常住坐臥

ブログを始めて10年。
老いと向き合って、皆さまと楽しむ記事を
書き続けます。タイトルも晴耕雨読改め常住坐臥。

青春とは サムエル・ウルマン

2012年06月10日 | 詩吟
この詩は、山形岳風会で地区会長を務められた横山岳桜先生の愛吟詩であった。

「青春とは人生のある期間をいうのではなく心の様相をいうのだ」

90歳を越えて、なお若さあふれる声を持つ横山先生の吟は、会場いっぱいに響いた。この詩の内容を、横山先生の吟が実践していられるかのようであった。

まず、サムエル・ウルマンの詩を新井満の自由訳で紹介する。

 青春とは

真の青春とは

若き

肉体のなかに

あるのではなく

若き

精神のなかにこそ

ある

薔薇色の頬

真赤な唇

しなやかな肉体

そういうものは

たいした問題ではない

問題にすべきは

つよい意思

ゆたかな想像力

もえあがる情熱

そういうものが

あるか ないか

こんこんと湧きでる

泉のように

あなたの精神は

今日も新鮮だろうか

いきいきしているだろうか

臆病な精神のなかに

青春は ない

大いなる愛のために発揮される

勇気と冒険心のなかにこそ

青春は ある

この詩の作者、サムエル・ウルマンはどんな人であったか。1840年、ウルマンはドイツの南部で生まれた。1851年、ウルマンは両親とともにアメリカ南部に移住、ミシシッピ川の畔にあるポート・ギブソンに住んだ。

1861年に南北戦争勃発。南軍に従軍したウルマンは、負傷し左耳の聴覚を失った。慈善活動を積極的に行い、41歳のとき、ユダヤ教の寺院創設に尽力、教会の会長にも選ばれている。家業は鉄鋼の町バーミングハムで金物店を経営した。

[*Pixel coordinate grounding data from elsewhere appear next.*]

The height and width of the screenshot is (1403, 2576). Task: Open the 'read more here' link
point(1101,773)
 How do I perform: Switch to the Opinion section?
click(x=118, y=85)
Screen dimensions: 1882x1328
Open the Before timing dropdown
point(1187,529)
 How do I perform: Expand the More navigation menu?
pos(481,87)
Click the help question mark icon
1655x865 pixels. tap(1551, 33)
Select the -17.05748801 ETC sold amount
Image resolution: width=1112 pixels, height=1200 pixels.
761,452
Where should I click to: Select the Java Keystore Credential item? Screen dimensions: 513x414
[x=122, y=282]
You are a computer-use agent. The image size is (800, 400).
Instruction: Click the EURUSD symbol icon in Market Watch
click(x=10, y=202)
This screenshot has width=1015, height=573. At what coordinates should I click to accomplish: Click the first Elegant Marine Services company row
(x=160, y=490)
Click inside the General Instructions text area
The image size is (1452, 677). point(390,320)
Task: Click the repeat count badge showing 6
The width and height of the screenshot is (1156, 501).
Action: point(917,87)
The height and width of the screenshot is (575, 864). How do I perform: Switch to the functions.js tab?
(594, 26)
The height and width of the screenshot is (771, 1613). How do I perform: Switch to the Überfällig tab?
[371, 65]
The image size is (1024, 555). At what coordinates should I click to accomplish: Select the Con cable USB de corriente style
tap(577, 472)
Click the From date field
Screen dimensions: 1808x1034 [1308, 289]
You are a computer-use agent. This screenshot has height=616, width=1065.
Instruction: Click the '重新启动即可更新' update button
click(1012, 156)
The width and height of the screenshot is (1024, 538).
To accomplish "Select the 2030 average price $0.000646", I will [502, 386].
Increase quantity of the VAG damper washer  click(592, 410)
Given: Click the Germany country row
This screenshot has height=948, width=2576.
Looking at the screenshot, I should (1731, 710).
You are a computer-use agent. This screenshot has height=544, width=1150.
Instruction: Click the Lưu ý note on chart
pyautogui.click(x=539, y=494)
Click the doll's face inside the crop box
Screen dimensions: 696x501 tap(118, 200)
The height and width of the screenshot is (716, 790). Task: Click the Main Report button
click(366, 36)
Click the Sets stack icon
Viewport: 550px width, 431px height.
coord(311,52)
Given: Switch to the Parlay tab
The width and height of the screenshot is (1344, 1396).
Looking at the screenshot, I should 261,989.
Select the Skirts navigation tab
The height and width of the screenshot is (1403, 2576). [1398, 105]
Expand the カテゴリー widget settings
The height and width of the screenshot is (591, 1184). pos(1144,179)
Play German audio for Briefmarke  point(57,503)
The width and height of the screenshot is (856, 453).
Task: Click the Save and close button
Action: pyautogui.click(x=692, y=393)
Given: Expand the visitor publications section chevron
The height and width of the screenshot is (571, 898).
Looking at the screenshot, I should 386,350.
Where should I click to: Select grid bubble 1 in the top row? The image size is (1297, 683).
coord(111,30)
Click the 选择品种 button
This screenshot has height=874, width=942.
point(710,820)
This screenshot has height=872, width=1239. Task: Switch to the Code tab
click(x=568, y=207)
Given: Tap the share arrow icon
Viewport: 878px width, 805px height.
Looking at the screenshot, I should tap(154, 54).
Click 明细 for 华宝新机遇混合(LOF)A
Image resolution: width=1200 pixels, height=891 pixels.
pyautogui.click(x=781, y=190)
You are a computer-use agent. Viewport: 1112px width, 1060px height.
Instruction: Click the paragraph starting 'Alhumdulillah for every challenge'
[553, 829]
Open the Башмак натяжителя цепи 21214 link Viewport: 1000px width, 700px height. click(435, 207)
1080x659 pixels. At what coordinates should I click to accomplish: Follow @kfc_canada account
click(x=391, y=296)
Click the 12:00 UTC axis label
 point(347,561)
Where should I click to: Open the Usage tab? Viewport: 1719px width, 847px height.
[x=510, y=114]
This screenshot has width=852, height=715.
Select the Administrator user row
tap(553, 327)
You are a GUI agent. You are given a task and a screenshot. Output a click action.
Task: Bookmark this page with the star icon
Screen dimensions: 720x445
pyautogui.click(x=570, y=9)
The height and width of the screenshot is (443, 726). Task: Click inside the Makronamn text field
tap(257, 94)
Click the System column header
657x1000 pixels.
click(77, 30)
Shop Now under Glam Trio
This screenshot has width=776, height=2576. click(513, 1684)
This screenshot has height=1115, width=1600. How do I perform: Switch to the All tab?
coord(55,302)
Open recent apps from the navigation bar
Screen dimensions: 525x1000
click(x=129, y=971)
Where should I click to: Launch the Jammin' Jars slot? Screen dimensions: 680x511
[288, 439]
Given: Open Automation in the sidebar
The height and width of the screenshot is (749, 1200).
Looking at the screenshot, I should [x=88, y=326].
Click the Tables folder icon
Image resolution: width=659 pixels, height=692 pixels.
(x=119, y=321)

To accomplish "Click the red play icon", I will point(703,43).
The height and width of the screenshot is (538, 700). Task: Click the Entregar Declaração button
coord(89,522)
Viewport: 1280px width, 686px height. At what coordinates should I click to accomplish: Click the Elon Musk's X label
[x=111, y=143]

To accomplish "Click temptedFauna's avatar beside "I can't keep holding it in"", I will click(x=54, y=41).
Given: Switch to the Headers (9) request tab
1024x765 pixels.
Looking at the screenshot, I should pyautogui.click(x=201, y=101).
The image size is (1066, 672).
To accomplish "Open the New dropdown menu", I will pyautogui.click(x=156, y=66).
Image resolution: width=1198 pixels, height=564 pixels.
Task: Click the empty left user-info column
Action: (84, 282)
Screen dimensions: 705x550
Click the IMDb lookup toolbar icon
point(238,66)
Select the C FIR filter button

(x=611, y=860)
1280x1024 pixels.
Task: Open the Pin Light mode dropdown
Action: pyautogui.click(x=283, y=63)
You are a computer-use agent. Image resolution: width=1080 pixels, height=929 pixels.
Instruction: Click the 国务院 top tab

一生を宗教活動と教育に捧げ、弱者を救済することにもっとも力を入れ、市民から尊敬を集める人格者でり、また指導者であった。ウルマンは80歳の誕生日を記念して、お祝いに詩集を作ってもらうことになった。そのときウルマンは、巻頭を飾る一編の詩を書いた。
それが「Youth」(青春とは)である。

この詩はその後、数奇な運命をたどり、日本中に知れ渡り、詩吟でも吟じられるようになる。19世紀アメリカで尊敬を集めたとはいえ、年月とともにウルマンもこの詩の存在も人々から忘れられていった。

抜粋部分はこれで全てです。